■ **Текст для чтения**

Есть мистика. Есть вера. Есть Господь. Есть разница меж них. И есть единство. Одним вредит, других спасает плоть. Неверье — слепота. Но чаще — свинство.

Человеку предстоит выбор онтологии. Искуситель, о котором мы уже упоминали строчкой Фета, настаивает: 'Признай лишь явное'. Человеку же предстоит отразить внешний мир — как отражают натиск. Отражение не как восприятие, а как неприятие. И поистине 'необходимо быть поистине великим человеком, чтобы устоять против здравого смысла' (Достоевский).

В конце концов именно 'не уму, а воле дано решать, что есть, чего нет; что истина, что ложь'. Как бы ни были 'убедительны' и самоуверенны факты атеизма (а вновь повторю — эти факты многочисленны и как реальность входят в жизнь каждого верующего в более или менее многочисленные часы его жизни), но призвание человека ведь в том и состоит, чтобы, не рабствуя фактам, самому творить их.

Если человек еще не знает самого важного о Боге — это факт не онтологии, а факт личной биографии атеиста. 'От незнания нельзя никогда делать вывод о небытии, — пишет о том же митр. Вениамин. — Я не знаю, что думает мой читатель, и потому не могу сказать: он ничего не думает'. А затем он приводит вполне запоминающийся пример на эту тему. Семинарист в запале спора говорит — 'А кто Бога-то видел?' Мы (остальные семинаристы) или не хотели спорить, или же не сумели возразить ему — и молчали. Здесь присутствовал помощник эконома по имени Василий. Видя наше молчание, он обратился к Мише с вопросом: 'Барин! Так вы говорите, что коли Бога не видели, так уж и нет его?' — 'Ну, да!' — 'А вы мою бабку видели?' — 'Нет', — робея, ответил Миша. — 'Ну, вот! А она и по сию пору жива!'.

Здесь открывается принципиальная несоизмеримость 'научного атеизма' и богословия. Богословие предполагает определенные пути своей проверки. Оно не гарантирует автоматического успеха, но тысячи людей подтверждают: да, там такое 'бывает', что-то там случается с человеком, и слова Традиции дают мне те образы, в которых я узнаю происходившее в самой потаенной глубине моего сердца.

Но атеистическая концепция, своим основным тезисом утверждающая небытие Бога, как раз не может предложить никаких процедур его проверки. Лишь если бы человек исследовал все бытие — во всех его уровнях и во всех измерениях, — он смог бы заявить: 'Проверено. Бога нет!' Поскольку эта проверка находится вне возможностей человека — значит, атеистический тезис не более чем гипотеза. Абсурдность этой ситуации, однако, не помешала веками вести мощную всемирную пропагандистскую кампанию, на все лады пережевывая постулат: 'Наука доказала, что Бога нет!' Но здесь неясно — а что же здесь было решающим экспериментом, подтвердившим рекламируемый результат? Можно ли — в соответствии с требованиями научной методологии — было бы воспроизвести этот эксперимент? И вообще — какой эсксперимент я должен поставить, чтобы убедиться, что Бога нет? Что я должен сделать, чтобы убедиться, что Бога нет? А коли на этот вопрос ответа нет — то вполне справедливо замечание В.Н.Тростникова о том, что 'фраза 'как выяснено наукой' стала похожа на приказ гипнотизера: 'спать!'.

■ **Набор записей**
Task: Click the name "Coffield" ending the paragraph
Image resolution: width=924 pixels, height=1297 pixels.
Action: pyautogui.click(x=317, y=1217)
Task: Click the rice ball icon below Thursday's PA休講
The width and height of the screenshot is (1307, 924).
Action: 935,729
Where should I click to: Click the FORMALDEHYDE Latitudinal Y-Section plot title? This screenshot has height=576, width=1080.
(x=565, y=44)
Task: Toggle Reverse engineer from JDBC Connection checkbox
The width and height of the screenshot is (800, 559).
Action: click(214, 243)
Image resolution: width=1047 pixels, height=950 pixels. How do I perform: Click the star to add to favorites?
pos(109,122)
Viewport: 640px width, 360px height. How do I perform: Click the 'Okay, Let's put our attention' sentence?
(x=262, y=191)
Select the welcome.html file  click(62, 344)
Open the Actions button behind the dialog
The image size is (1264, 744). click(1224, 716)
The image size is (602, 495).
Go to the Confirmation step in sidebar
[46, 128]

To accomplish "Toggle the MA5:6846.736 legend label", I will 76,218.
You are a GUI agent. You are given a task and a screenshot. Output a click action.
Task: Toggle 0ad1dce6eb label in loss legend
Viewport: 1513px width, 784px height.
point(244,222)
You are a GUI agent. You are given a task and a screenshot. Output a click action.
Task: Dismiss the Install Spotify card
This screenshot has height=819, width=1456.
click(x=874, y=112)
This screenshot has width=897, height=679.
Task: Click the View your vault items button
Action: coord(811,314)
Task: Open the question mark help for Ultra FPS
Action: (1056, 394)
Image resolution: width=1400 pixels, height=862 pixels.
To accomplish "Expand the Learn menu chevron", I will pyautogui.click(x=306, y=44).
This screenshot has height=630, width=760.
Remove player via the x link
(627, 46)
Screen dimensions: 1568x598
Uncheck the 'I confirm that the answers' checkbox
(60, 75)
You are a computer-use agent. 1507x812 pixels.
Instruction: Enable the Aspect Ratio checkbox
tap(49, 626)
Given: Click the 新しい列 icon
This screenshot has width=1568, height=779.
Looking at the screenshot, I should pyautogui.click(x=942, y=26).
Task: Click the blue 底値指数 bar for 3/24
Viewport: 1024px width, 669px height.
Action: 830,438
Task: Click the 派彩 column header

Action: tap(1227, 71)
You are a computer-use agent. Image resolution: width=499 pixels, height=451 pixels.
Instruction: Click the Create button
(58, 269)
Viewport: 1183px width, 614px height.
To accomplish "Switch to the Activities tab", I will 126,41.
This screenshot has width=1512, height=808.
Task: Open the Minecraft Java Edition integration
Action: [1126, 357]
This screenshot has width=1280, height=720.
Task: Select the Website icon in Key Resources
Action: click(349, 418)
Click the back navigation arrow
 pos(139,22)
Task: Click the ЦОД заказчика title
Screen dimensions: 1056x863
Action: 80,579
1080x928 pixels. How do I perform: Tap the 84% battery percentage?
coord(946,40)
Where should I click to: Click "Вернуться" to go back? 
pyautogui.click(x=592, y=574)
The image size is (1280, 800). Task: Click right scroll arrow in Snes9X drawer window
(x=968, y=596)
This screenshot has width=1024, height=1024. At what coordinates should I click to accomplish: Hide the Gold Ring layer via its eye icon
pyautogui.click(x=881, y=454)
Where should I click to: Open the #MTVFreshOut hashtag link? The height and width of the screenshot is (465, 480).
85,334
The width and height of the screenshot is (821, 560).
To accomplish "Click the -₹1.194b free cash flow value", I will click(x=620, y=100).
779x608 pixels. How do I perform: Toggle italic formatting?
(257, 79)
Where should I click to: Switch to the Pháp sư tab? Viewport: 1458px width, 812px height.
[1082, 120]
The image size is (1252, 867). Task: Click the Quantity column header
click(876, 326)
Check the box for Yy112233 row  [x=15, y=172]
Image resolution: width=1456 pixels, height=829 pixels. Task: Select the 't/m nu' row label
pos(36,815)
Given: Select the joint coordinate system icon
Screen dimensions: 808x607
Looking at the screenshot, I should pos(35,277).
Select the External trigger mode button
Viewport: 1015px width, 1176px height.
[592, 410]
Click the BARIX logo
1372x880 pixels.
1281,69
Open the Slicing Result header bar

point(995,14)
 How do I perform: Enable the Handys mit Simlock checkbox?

■ **Задания**
a) Как звали помощника эконома, который ответил семинаристу в тексте о вере и атеизме?
b) Продолжите текст о вере и атеизме после его последней фразы.

■ **Ответы**
a) Василий.

b)
По сути 'атеист не опровергает верующего, а просто игнорирует предмет его веры'. Впрочем, для справедливости скажем, что есть и такая система научных критериев, в которой ненаучными оказываются как раз утверждения богословия. Я имею в виду попперовскую модель [14]. Богословие действительно не может предложить процедуру фальсификации суждения 'Бог есть' (разве только сам Бог во всеуслышание заявит: 'Меня нет!') — и потому богословие смиренно соглашается считать себя ненаучным образованием в попперовском смысле.

Атеизм же не может быть научным еще и потому, что атеист говорит не о Боге (которого он не только не знает, но и бытие которого отвергает), а о своем отношении к нему. Понятно, что его речь сугубо лирична, но никак уж не 'объективна'.

Ну, а если атеизм — это не научная форма миропознания, а крипторелигиозная, то к ее рассмотрению можно привлечь тоже вполне ненаучные (что не значит — менее достоверные) приемы оценки. Вот, скажем, Лев Шестов напоминает: 'Все виды литературы хороши, кроме скучной, говорил Вольтер. Прав он? Конечно, прав. Сказать, что литературное произведение скучно, — значит сказать, что оно никуда не годится. Ну, а как быть с мировоззрениями? Вправе мы отвергнуть предлагаемую философскую систему только потому, что она скучна? По-моему, вправе. Не может же быть, чтоб сущностью жизни оказалась скука. Или чтоб истина была скучной!'

Или, если поставить вопрос еще более резко — можно ли любить атеизм?

Полемика атеизма и богословия, по сути, ведется через обнажение 'причин', которые привели к появлению оппонирующей позиции. Для атеизма религия — плод недолжных фантазий и сублимаций. Атеизм пытается увидеть в вере некий отклик на недолжное: страхи, страдания, катастрофы. Но он не видит положительного притяжения веры.

Богословие, как мы видели, усматривает корень духовного невидения в недолжной, страстной конфигурации жизни атеиста. Так, известный духовник игумен Никон писал: 'Св. Отцы считают неверие такой же страстью, как и блуд, тщеславие, гордость и прочее. Здесь больше действует враг, чем человек. Бороться нужно и с неверием, как и с прочими страстями, не рассуждением и беседой с помыслами, а изгнанием их волевым усилием и молитвой'. На нашептывания из-за левого плеча нужно просто ответить: 'Не соизволяю!'

Конечно, кроме богоборческого атеизма есть атеизм искренне индифферентный. А еще есть и такой атеизм, который пронизан искренней болью и в применении к которому максимальная ирония, которую можно себе позволить, — это сказать, вслед за С.Великовским, что атеистический экзистенциализм — крайне изощренная ересь, возникшая в рамках самого христианства… Дело в том, что отсутствие ощущения Бога не тождественно ощущению отсутствия Бога. Последнее чувство вернее было бы назвать 'абсентеизмом' (не в политическом смысле, а в религиозном).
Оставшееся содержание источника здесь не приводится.